Rewrite the data from the line containing "Торговые марки (77, 1317)" to the line containing "Поставщикам", both included, as a Markdown table with a Row column numbering each line and an Entry column holding the line, omitting blank lines and everything else.

=-=-=-=-=

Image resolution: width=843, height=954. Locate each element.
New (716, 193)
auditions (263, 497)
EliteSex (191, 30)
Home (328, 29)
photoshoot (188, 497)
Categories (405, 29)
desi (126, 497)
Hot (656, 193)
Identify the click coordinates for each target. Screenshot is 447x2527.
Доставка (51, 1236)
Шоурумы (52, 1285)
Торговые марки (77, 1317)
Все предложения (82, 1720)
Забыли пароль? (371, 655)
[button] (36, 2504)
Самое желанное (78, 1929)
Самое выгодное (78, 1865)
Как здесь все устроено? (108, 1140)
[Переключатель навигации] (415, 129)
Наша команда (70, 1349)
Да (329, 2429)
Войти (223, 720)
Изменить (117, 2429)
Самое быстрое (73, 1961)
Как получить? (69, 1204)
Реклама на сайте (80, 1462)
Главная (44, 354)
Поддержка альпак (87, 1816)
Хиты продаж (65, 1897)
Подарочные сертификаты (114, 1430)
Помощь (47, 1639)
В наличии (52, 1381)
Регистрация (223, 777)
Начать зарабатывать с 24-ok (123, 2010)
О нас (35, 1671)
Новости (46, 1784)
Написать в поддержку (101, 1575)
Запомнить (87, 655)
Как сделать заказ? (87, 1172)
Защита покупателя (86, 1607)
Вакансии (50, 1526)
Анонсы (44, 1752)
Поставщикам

=-=-=-=-=

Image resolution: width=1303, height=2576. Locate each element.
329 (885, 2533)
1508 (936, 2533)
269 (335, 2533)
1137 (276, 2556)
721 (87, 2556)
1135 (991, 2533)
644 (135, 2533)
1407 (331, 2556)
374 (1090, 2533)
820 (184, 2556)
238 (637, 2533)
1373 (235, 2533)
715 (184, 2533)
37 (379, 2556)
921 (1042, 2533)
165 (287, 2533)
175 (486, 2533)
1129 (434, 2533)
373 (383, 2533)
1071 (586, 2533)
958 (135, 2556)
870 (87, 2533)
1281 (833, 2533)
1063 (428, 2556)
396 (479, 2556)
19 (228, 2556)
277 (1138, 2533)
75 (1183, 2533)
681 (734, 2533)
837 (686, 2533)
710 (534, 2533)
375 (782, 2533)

=-=-=-=-=

> **Reply to the task**
| Row | Entry |
|---|---|
| 1 | Торговые марки (77, 1317) |
| 2 | Все предложения (82, 1720) |
| 3 | Забыли пароль? (371, 655) |
| 4 | [button] (36, 2504) |
| 5 | Самое желанное (78, 1929) |
| 6 | Самое выгодное (78, 1865) |
| 7 | Как здесь все устроено? (108, 1140) |
| 8 | [Переключатель навигации] (415, 129) |
| 9 | Наша команда (70, 1349) |
| 10 | Да (329, 2429) |
| 11 | Войти (223, 720) |
| 12 | Изменить (117, 2429) |
| 13 | Самое быстрое (73, 1961) |
| 14 | Как получить? (69, 1204) |
| 15 | Реклама на сайте (80, 1462) |
| 16 | Главная (44, 354) |
| 17 | Поддержка альпак (87, 1816) |
| 18 | Хиты продаж (65, 1897) |
| 19 | Подарочные сертификаты (114, 1430) |
| 20 | Помощь (47, 1639) |
| 21 | В наличии (52, 1381) |
| 22 | Регистрация (223, 777) |
| 23 | Начать зарабатывать с 24-ok (123, 2010) |
| 24 | О нас (35, 1671) |
| 25 | Новости (46, 1784) |
| 26 | Написать в поддержку (101, 1575) |
| 27 | Запомнить (87, 655) |
| 28 | Как сделать заказ? (87, 1172) |
| 29 | Защита покупателя (86, 1607) |
| 30 | Вакансии (50, 1526) |
| 31 | Анонсы (44, 1752) |
| 32 | Поставщикам |